L'hostilité anti-chiite transparaît jusque dans la rue arabe. Ainsi, au Caire, la mosquée chiite al-Hussein est occasionnellement le théâtre de vives altercations entre croyants chiites et militants salafistes venus hurler qu'Abou Bakr, et non Ali, est l'unique successeur du Prophète. En juin 2013, quatre Égyptiens chiites étaient lynchés par une foule en furie, dans le village d'Abou Moussallam, au sud du Caire. Non pas que l'ère Moubarak ait été très clémente pour la communauté chiite, mais il est clair que les choses se sont précipitées sous la présidence Morsi. Les librairies égyptiennes, par exemple, ont vu une littérature anti-chiite venir remplir leurs rayons, et plusieurs chaînes de télévision invitent fréquemment sur leurs plateaux des prédicateurs radicaux sunnites qui y déversent leurs diatribes haineuses.
Pourtant, note dans un article récent du Figaro la journaliste Delphine Minoui, spécialiste du monde iranien, il y a là un paradoxe : « La tradition chiite est inscrite dans l'histoire [de l'Égypte]. Certaines coutumes – comme les lanternes colorées du ramadan ou la célébration des mouleds, les saints – remontent aux Xème et XIème siècles quand la dynastie ismaélienne des Fatimides transféra la capitale au Caire.
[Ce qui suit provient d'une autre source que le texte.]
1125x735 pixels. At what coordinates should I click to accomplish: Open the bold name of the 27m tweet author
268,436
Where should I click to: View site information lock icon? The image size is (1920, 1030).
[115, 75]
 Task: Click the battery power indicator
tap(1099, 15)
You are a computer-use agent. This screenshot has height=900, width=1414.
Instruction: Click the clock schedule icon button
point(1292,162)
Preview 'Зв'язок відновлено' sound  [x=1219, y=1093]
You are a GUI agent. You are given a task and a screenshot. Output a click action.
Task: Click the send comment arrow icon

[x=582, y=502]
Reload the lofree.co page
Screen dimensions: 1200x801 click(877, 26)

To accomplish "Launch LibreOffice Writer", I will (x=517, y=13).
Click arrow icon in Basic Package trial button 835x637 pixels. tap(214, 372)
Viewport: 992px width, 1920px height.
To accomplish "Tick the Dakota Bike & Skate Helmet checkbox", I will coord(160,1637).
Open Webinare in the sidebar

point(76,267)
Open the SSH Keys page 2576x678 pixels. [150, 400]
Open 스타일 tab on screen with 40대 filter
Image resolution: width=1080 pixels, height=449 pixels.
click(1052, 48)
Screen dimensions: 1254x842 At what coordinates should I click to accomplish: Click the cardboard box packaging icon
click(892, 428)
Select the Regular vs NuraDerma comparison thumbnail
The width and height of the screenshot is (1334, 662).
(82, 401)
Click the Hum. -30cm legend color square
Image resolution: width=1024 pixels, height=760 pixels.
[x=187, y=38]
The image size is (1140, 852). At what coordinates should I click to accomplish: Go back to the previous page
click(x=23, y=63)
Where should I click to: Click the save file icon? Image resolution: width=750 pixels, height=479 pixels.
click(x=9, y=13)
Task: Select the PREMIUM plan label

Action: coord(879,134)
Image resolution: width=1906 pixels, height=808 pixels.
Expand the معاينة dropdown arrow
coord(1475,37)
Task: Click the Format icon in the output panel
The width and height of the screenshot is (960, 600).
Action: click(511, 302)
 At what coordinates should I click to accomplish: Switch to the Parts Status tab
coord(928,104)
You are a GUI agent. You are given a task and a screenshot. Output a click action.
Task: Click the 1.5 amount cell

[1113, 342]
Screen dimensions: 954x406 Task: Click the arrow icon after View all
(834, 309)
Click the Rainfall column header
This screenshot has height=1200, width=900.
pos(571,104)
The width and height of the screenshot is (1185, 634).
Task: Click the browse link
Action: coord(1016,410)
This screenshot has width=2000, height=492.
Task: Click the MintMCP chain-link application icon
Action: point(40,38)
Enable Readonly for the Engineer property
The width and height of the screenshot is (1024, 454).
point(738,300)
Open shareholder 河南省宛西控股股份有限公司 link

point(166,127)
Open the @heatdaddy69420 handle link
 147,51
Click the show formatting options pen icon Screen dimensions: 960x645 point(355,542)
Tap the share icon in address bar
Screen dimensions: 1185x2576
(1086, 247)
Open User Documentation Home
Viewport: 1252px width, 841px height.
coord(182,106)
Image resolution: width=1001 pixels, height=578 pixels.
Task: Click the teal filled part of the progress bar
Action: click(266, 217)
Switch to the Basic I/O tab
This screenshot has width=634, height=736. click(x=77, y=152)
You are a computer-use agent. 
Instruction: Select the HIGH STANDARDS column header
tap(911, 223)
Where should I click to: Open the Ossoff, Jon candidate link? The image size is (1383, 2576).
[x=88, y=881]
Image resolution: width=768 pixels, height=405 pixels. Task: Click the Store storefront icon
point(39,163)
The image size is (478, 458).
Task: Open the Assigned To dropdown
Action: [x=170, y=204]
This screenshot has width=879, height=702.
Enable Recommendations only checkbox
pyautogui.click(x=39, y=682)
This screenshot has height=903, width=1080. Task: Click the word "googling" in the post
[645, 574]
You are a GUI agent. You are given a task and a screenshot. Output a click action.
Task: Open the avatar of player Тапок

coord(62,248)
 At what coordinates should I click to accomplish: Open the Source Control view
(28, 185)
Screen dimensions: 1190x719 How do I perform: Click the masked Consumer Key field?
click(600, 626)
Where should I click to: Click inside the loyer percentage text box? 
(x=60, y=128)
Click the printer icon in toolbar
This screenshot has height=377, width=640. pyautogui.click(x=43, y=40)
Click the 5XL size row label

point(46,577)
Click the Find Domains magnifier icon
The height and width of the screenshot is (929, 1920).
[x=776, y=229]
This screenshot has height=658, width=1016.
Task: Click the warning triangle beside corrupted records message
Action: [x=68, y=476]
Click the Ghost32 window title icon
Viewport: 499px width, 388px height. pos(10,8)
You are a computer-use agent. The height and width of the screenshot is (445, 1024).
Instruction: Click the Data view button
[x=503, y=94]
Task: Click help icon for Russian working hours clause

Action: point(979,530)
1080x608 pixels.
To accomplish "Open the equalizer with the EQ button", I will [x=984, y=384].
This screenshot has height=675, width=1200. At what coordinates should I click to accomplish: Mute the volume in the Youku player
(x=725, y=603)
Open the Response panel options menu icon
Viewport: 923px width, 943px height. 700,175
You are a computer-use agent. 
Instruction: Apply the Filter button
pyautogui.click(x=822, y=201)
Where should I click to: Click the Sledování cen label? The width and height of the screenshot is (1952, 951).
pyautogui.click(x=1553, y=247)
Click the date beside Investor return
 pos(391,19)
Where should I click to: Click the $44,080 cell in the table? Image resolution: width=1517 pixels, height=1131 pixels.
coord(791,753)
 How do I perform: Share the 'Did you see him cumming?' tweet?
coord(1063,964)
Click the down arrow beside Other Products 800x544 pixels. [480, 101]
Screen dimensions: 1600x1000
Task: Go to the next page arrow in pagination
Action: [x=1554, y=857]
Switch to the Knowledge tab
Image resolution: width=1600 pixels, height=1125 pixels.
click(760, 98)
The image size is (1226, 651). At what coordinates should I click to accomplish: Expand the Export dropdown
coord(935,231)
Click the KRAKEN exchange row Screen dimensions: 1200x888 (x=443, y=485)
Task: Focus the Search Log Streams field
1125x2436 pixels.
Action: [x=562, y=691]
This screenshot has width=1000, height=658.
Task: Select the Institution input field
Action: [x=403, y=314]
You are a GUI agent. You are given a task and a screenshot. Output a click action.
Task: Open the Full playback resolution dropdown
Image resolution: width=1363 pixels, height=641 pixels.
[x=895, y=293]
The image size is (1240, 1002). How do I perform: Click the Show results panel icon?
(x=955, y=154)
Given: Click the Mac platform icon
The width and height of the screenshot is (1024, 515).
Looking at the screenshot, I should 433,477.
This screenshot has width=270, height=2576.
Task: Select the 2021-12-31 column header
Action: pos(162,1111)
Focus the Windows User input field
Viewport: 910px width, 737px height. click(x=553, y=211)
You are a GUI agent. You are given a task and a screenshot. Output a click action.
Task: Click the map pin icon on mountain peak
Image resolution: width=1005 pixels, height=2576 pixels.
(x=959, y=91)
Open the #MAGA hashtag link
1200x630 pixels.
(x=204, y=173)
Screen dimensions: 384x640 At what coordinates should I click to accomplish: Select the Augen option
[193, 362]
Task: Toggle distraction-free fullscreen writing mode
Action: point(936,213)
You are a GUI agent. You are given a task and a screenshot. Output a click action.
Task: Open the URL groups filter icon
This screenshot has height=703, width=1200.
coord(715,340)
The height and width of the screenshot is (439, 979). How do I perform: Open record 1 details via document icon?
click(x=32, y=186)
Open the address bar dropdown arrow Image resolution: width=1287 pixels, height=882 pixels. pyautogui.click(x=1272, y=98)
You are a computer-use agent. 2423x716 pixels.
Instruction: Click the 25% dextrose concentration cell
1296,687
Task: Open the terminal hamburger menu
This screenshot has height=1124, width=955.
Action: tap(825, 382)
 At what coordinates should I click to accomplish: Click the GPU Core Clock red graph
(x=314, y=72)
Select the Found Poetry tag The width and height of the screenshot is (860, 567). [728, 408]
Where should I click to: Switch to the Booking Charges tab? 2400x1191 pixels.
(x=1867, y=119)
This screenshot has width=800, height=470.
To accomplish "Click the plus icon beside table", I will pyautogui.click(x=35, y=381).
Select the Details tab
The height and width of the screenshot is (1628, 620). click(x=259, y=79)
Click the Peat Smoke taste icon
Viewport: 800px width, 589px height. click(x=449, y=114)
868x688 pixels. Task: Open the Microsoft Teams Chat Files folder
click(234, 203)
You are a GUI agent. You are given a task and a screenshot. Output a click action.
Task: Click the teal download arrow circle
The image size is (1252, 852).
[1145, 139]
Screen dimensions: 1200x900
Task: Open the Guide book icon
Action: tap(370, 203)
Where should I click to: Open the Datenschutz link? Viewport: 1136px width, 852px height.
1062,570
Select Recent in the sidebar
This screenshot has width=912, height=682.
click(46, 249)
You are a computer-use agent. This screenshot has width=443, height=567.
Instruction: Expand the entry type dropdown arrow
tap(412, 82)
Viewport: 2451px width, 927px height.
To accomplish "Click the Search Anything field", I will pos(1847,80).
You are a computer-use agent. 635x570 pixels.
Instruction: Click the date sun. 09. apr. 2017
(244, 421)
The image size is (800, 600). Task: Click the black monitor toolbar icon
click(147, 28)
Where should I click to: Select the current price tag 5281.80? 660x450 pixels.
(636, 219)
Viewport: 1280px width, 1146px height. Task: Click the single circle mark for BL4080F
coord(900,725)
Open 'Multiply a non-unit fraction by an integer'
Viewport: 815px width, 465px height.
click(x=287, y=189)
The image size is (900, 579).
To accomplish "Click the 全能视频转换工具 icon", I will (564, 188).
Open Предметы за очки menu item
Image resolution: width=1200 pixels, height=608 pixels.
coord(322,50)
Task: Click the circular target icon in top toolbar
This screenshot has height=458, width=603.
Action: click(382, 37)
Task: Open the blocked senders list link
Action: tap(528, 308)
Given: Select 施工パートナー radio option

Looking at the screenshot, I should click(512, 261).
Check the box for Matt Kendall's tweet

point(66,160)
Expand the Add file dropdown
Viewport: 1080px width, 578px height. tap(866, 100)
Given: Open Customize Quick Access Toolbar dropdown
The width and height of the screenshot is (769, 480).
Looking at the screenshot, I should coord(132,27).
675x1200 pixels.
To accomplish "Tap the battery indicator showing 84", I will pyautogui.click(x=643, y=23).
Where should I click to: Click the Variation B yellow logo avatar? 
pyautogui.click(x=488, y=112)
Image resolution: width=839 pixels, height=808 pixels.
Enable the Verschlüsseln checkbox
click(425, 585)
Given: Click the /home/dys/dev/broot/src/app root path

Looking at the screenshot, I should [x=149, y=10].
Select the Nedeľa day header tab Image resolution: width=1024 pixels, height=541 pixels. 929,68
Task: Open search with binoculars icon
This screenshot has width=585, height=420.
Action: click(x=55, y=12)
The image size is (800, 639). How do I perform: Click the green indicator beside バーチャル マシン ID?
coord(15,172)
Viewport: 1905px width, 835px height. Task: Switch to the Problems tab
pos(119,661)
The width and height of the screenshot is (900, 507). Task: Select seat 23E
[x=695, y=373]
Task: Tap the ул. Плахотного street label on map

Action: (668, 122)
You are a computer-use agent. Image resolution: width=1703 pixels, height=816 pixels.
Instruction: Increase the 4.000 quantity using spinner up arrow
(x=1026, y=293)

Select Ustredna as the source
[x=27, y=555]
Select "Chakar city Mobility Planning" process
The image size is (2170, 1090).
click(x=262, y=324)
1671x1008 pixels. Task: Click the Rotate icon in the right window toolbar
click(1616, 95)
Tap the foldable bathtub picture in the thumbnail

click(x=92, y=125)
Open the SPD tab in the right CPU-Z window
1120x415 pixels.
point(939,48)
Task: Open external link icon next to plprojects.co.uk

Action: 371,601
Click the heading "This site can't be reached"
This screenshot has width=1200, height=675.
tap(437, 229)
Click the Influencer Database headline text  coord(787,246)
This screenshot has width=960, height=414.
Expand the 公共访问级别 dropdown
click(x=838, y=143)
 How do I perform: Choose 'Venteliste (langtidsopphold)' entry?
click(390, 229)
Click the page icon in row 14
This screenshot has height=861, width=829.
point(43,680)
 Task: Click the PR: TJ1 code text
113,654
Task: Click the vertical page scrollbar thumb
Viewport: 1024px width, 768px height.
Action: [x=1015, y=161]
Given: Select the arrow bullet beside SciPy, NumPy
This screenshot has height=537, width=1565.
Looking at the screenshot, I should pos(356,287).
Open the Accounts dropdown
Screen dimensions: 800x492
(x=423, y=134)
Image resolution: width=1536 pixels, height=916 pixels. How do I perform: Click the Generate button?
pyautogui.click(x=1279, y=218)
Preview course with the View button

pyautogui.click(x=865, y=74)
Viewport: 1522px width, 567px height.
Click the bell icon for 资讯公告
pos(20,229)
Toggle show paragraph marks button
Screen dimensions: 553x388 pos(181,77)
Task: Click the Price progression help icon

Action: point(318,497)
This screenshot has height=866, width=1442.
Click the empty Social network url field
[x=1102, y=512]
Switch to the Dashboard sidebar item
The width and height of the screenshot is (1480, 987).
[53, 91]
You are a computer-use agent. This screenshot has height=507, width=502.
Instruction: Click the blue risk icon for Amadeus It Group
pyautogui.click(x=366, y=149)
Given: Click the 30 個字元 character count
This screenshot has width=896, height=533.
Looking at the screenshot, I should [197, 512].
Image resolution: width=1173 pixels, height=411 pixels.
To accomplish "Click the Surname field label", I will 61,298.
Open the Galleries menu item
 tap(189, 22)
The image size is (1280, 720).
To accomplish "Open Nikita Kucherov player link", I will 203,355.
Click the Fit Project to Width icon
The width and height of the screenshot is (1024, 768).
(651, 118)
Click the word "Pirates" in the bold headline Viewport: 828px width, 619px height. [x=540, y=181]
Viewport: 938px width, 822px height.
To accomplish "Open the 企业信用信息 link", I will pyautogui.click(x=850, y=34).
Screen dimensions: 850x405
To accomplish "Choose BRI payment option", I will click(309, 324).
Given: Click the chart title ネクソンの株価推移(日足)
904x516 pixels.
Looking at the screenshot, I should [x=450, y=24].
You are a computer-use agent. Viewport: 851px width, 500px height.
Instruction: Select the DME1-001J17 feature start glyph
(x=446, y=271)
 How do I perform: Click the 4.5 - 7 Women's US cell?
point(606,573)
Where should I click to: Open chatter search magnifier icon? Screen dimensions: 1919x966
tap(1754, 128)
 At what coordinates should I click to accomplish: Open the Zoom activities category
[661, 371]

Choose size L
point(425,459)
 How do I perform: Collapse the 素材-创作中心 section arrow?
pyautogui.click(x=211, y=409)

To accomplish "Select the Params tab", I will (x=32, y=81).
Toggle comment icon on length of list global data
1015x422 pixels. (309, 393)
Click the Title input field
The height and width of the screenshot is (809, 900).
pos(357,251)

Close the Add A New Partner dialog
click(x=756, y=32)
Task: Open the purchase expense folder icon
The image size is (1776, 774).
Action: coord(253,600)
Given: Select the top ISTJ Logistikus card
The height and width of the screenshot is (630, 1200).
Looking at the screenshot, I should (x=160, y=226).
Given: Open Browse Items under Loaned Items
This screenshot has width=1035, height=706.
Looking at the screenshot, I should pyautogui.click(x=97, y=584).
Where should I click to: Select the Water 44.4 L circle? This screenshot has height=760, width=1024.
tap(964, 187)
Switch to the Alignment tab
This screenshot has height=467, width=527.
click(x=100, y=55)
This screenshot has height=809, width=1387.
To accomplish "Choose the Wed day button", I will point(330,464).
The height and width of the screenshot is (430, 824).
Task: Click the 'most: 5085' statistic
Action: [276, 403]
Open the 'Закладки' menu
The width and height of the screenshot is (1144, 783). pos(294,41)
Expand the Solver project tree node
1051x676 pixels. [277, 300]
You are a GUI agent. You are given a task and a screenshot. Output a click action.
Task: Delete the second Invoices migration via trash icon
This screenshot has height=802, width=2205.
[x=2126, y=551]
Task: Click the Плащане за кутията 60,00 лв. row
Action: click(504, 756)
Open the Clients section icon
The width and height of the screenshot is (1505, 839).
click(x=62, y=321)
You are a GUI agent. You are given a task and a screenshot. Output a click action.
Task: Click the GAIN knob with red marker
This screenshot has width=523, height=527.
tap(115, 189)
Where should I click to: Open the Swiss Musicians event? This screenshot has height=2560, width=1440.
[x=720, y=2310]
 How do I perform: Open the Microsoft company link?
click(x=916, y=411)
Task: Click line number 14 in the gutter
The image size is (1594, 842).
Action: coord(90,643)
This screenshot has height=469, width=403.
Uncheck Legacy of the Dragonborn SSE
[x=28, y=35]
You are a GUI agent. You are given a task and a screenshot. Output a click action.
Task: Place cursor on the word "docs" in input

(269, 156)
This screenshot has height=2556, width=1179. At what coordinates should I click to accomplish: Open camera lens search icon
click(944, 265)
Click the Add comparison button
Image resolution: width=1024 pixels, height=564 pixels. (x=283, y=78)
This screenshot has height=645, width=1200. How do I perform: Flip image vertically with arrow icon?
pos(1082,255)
Ironie du destin, les Égyptiens lui doivent même la fondation de l'institution al-Azhar, autrefois chiite, aujourd'hui référence incontournable du monde sunnite. » Selon qu'elles prennent en compte les soufis, aux coutumes parfois similaires, les estimations du nombre de chiites en Égypte varient de 700.000 à 2 millions. Autant de gens qui subissent le climat général délétère dont sont victimes les minorités dans ce pays.
Un fossé qui a vocation à s’accroître
Dans un ensemble civilisationnel où le panarabisme laïc a disparu au profit d’une montée des radicalismes religieux, le risque est désormais clairement celui du vivre-ensemble. Dès les années 40-50, les Arabes et Berbères de confession juive ont fui le Moyen-Orient et la rive sud de la Méditerranée, où ils étaient pourtant présents depuis des siècles. Menacée par l'effondrement des régimes laïcs (souvent héritiers du socialisme panarabe), la communauté chrétienne fait progressivement de même, d'abord en Irak évidemment, où son nombre est passé ces dix dernières années de 1,1 million de personnes (600.000 juste à Bagdad) à moins de 500.000, et continue de fondre – 325.000 Irakiens chrétiens ont par ailleurs été déplacés à l’intérieur du pays depuis 2003. En Libye, elle est passée de 100.000 personnes en 2010 (moins de 3% de la population) à seulement quelques milliers en 2013.